# New Cedar Deck Ruined by Dog



## Knucklez (Oct 21, 2007)

i love my dogs, but sometimes.....

new cedar decking, literally installed and one hour later dog's claws are raked across it leaving big gouges. i know i can sand them out, but it will happen again. probably i should have used different material that is stronger, but i already purchased the cedar so its going down. 

what do you suggest? is there like a protective hardening material i can put on the surface?


----------



## Bud Cline (Mar 12, 2006)

Knucklez said:


> i love my dogs, but sometimes.....
> 
> new cedar decking, literally installed and one hour later dog's claws are raked across it leaving big gouges. i know i can sand them out, but it will happen again. probably i should have used different material that is stronger, but i already purchased the cedar so its going down.
> 
> what do you suggest? is there like a protective hardening material i can put on the surface?


Cedar is probably the softest material you could have chosen. Looks like you may be stuck with the consequences of that decision. How about you trim their nails or buy them some booties?


----------



## de-nagorg (Feb 23, 2014)

Deck restore, or any of those new deck repair products.

Of course it will ruin your look of a wood deck, but will be more durable for the dog traffic.


ED


----------



## joecaption (Nov 30, 2011)

Use IPE instead.


----------



## SeniorSitizen (Sep 10, 2012)

Boot the unruly dog.

http://www.gundogsupply.com/-950-.html


----------



## nanuk (Aug 14, 2011)

An electric fence right next to the foundation. Dogs learn fast. Then you may remove it.


----------



## MTN REMODEL LLC (Sep 11, 2010)

Dog distressed ceder decking is all the rage..........

Actually, I think that ceder decking is going to get pretty beat up by any traffic.....

you may just be looking at brand new decking with its first marks (happens to be the dog).... 

but I think you will be living with a normally distressed deck, unless it gets alwfully light/carefull use.


----------



## ront02769 (Nov 28, 2008)

Soft cedar as a deck, the dogs mess will be quickly overtaken by scrapes, scuffs, scratches, etc. from anyone else walking on it. Ron


----------



## Knucklez (Oct 21, 2007)

thanks for the feedback. i will just grow to like the distressed look i guess. not going to stain this deck, not going to seal it (as per recommendation from the Cedar guy). 

just let it weather and look stressed.. and pretend that's the look i was going for all along ;P


----------



## nanuk (Aug 14, 2011)

Just now I realized this is about a deck!
My post applies to cedar siding, hence it makes no sense whatsoever...
:whistling2:


----------



## Knucklez (Oct 21, 2007)

i just thought you hated dogs ;P


----------



## BigJim (Sep 2, 2008)

How about installing a gate to keep the dogs off the deck?


----------



## Knucklez (Oct 21, 2007)

that's a good idea. not going to work for me though, but thx


----------



## John108 (Jul 6, 2014)

## Excerpted data
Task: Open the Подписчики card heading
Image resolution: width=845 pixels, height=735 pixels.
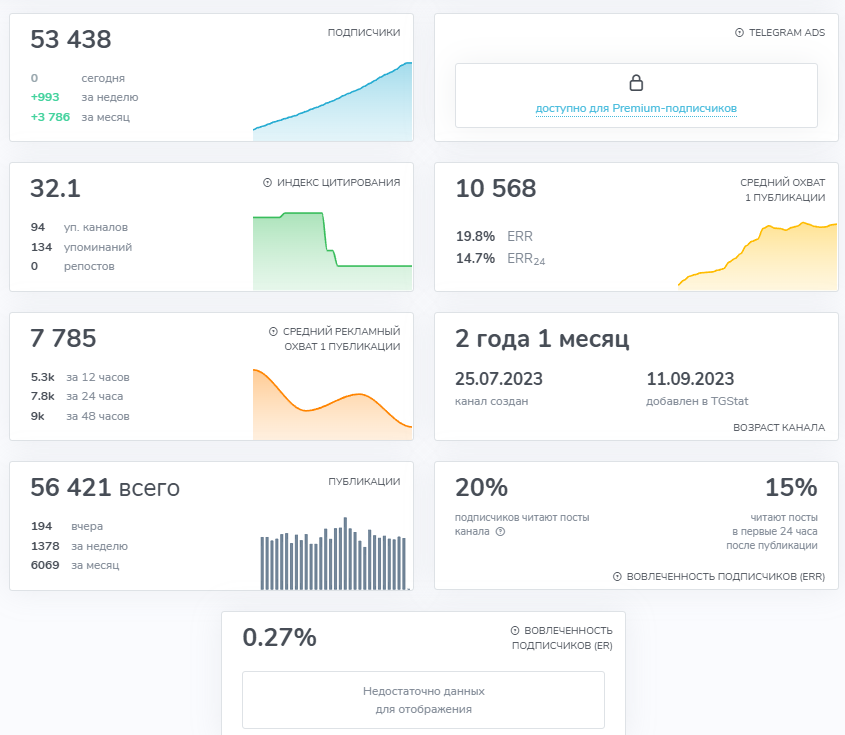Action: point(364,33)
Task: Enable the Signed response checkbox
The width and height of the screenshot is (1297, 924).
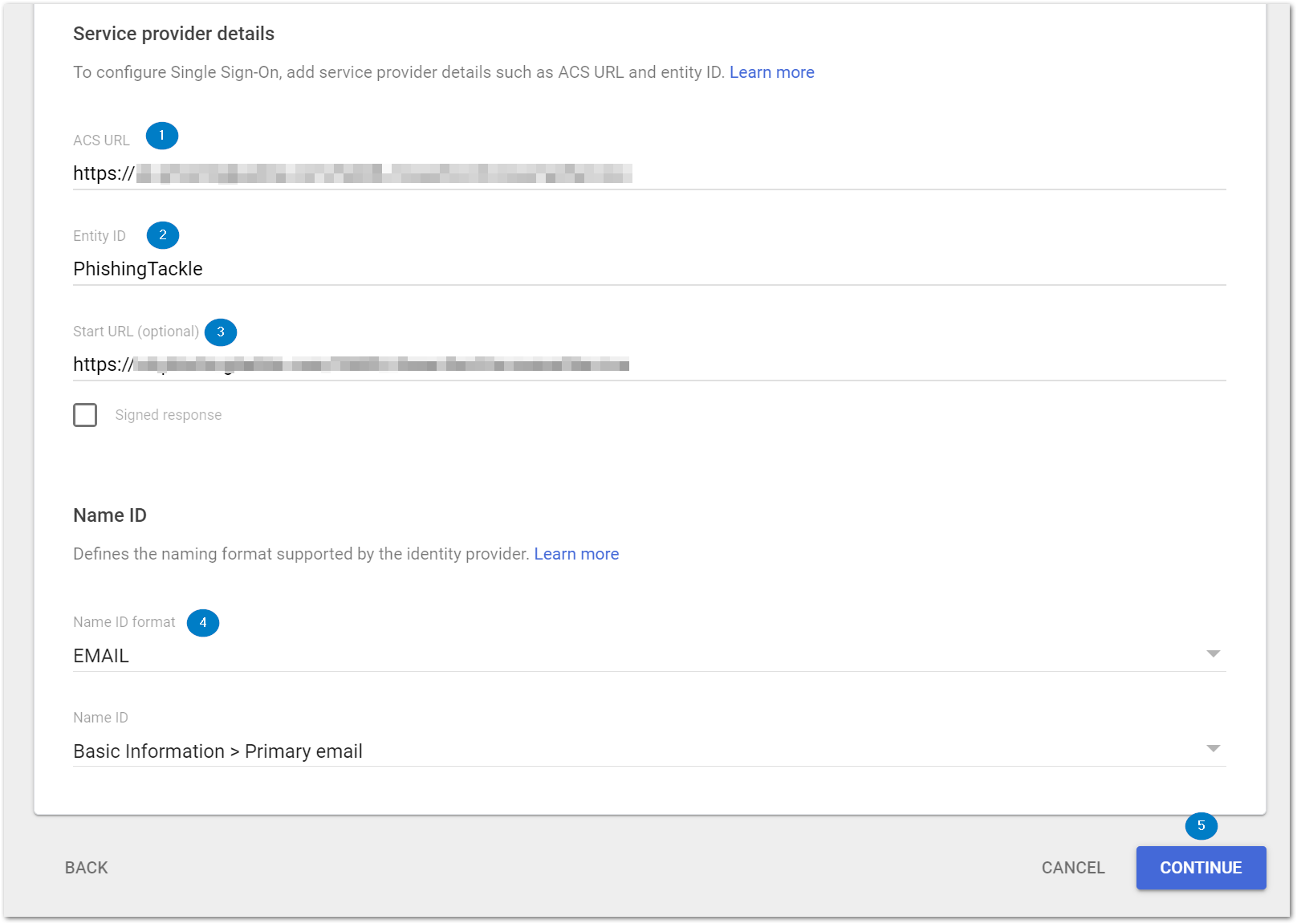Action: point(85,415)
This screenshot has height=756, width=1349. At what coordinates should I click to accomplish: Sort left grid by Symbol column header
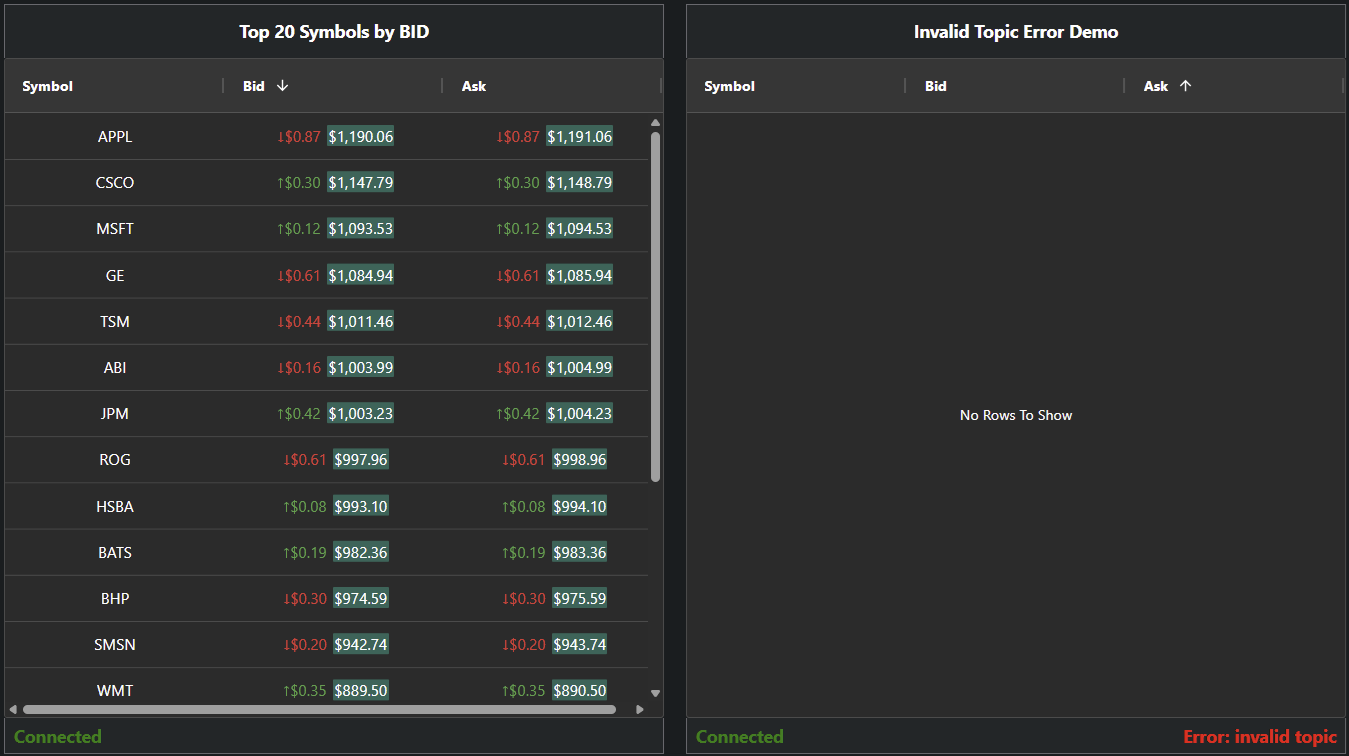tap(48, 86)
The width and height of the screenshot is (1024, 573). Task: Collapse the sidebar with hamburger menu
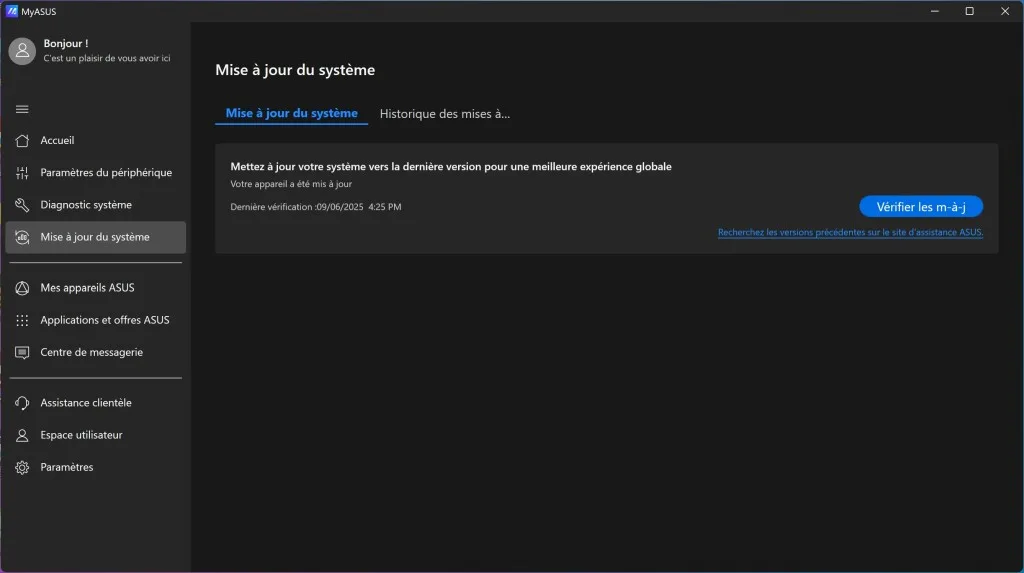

## Written problem A
From the cedar deck thread, write out the part that opens with the words containing "Cedar is probably" and closes with "(Feb 23, 2014)".
## Written problem B
Summarize the cedar deck thread in two sentences.
Rely only on the cedar deck thread.

## Worked solution A
Cedar is probably the softest material you could have chosen. Looks like you may be stuck with the consequences of that decision. How about you trim their nails or buy them some booties?


----------



## de-nagorg (Feb 23, 2014)

## Worked solution B
A dog's claws gouged a newly installed cedar deck within an hour, and the owner asked whether a protective hardening material could be applied to the surface. Replies called cedar very soft and suggested trimming the dogs' nails, booties, deck restore products, IPE, or a gate, while others said any foot traffic would mark it, so the owner decided to let the deck weather and accept the distressed look.